AIM OF THE TASK: Comb through the entries for "will" and pull out each line that holds it.
= = = = = = =
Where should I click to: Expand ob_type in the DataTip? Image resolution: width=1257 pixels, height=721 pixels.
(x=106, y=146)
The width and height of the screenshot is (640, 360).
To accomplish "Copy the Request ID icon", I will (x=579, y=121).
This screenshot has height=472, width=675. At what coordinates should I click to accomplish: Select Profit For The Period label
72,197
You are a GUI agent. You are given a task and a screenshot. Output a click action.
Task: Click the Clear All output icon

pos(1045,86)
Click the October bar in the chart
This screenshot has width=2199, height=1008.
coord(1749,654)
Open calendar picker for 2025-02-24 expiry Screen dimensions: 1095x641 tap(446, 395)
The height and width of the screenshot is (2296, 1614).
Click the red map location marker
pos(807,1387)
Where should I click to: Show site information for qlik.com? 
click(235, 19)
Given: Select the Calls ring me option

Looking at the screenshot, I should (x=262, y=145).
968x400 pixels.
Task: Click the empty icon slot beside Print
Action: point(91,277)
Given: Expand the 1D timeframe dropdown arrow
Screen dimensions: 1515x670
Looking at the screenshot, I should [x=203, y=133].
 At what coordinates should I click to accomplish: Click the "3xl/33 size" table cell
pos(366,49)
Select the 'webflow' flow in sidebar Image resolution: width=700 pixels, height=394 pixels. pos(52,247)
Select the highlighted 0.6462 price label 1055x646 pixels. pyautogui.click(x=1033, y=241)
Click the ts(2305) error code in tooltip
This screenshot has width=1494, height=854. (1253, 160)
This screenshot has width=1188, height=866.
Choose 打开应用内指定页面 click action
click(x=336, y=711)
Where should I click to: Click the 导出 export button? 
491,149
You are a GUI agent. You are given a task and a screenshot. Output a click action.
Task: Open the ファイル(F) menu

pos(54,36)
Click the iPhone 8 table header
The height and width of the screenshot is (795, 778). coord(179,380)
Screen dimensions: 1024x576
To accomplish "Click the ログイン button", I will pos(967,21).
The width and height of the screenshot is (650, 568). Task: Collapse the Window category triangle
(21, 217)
= = = = = = =
RESULT FOR THIS TASK:
To accomplish "Copy the Request ID icon", I will (x=579, y=121).
To accomplish "Click the ログイン button", I will pos(967,21).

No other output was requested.